The release of FASLR v0.0.8 incorporates a second loss reserving technique into the application – the expected loss technique. This technique is commonly used to estimate ultimate losses for new lines of business or those for which we do not have much data. It’s been a long time since my last update, but I’m excited to continue a project that, besides being used to pad my resume, has brought me into contact with some interesting and innovative members of our profession.
For those wondering what I’ve been up to last year, I spent a good chunk of it writing my first paper for the CAS – Practitioners’ Guide to Building Actuarial Reserving Workflows Using Chainladder-Python, co-authored with John Bogaardt and Kenneth Hsu.

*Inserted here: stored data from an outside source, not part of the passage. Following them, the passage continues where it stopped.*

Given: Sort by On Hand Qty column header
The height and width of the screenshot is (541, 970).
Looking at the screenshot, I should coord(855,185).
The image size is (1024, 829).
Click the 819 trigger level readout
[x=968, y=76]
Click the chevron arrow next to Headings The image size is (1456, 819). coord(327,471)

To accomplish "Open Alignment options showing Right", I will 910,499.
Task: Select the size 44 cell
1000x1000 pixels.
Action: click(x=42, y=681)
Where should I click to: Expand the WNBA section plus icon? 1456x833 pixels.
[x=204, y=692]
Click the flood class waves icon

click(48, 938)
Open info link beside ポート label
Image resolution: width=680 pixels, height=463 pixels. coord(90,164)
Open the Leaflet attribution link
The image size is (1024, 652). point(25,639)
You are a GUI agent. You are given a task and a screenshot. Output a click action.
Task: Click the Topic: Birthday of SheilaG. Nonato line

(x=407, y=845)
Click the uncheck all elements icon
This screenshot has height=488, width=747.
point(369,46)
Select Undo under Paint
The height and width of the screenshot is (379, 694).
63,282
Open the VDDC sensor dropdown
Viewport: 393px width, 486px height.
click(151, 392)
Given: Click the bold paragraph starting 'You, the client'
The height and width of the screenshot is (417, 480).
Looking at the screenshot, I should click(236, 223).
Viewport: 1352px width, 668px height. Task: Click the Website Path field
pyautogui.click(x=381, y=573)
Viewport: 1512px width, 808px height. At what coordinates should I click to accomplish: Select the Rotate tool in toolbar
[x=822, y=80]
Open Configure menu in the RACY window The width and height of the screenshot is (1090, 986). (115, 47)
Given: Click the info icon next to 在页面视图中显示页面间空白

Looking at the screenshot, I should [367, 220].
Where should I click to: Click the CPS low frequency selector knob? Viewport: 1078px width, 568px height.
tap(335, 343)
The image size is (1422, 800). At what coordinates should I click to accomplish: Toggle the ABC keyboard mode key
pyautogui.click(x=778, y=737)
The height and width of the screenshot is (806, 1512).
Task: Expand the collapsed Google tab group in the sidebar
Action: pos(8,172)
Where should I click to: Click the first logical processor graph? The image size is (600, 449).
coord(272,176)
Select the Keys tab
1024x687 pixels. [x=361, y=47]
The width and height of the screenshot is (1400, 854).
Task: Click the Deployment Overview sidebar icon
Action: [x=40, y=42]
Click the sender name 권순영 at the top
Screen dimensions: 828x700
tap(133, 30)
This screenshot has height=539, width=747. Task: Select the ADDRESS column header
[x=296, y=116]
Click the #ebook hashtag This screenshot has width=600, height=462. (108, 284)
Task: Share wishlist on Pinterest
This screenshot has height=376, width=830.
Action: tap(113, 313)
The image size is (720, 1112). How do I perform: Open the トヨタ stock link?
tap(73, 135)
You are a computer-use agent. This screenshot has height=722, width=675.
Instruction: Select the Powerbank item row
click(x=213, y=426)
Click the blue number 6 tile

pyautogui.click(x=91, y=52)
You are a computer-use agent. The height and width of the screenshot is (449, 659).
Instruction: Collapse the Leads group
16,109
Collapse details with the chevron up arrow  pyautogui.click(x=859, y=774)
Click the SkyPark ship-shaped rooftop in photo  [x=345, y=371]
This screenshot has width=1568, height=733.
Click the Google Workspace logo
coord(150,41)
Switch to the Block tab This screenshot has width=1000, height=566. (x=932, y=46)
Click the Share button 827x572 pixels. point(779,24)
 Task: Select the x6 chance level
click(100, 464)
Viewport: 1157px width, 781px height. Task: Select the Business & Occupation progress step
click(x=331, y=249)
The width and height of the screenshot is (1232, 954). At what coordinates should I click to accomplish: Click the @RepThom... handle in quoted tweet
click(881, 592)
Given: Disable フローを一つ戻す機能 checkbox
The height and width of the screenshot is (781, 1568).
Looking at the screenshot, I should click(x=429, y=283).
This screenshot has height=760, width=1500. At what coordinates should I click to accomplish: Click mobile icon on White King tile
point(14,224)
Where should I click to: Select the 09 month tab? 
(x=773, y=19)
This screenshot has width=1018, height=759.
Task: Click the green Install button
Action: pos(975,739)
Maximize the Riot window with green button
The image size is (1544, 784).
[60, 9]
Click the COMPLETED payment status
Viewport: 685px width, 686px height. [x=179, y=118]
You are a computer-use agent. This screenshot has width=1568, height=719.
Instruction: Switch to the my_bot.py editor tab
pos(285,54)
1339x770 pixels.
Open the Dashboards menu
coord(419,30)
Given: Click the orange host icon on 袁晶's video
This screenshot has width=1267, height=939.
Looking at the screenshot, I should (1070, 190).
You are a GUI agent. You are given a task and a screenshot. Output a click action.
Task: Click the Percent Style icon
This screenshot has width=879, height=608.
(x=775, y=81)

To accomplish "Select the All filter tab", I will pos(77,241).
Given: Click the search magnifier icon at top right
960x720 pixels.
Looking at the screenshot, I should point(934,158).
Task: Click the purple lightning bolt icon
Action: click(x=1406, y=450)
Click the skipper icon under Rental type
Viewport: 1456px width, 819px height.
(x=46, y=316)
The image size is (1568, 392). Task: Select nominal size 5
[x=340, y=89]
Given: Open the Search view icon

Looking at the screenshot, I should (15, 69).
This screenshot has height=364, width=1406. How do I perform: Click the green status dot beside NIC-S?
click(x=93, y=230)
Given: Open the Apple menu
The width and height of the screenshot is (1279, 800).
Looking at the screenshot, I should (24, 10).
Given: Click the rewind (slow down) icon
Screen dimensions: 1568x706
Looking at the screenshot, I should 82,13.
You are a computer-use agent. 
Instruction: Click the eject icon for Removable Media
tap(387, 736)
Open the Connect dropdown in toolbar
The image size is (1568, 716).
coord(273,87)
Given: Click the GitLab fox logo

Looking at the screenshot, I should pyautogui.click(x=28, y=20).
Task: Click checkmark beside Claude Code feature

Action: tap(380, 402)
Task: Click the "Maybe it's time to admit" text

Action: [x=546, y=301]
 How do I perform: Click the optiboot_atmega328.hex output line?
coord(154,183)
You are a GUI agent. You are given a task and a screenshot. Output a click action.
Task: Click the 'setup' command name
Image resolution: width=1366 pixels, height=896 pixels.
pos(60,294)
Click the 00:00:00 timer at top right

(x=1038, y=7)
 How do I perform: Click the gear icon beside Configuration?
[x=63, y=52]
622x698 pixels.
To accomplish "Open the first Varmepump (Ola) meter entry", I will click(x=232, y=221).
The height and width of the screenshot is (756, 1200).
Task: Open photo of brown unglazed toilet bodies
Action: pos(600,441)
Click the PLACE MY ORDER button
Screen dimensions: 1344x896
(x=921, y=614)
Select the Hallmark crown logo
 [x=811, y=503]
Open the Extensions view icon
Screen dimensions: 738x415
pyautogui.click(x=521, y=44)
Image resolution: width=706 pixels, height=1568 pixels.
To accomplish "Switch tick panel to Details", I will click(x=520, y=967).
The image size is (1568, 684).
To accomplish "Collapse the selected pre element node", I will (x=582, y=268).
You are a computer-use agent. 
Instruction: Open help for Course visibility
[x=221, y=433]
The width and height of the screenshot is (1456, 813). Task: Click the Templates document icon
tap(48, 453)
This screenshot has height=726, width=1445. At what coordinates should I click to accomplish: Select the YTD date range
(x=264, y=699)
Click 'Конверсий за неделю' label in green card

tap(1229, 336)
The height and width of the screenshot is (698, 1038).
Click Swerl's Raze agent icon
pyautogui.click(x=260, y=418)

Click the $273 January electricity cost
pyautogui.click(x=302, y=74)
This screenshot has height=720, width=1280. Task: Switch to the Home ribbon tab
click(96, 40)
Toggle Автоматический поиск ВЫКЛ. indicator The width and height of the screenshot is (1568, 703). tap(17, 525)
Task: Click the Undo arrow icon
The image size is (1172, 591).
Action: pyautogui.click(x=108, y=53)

If you are new to FASLR, it stands for Free Actuarial System for Loss Reserving. If you are more interested in discovering FASLR’s capabilities, you can browse previous posts about the project on this blog. You are also free to browse the source code on the CAS GitHub or view the documentation on the project’s website.
Background
By itself, the expected claims technique is simple – it involves an apriori expectation (aka guess) on what ultimate losses will be, and then derives the IBNR estimate by subtracting the incurred losses to date. In its purest form, it can simply be a straight up guess as to what the ultimate losses are, but from a practical standpoint (and to make actuarial exams more challenging) there are some variations on the technique that make use of the observed claims to have some grounding in reality.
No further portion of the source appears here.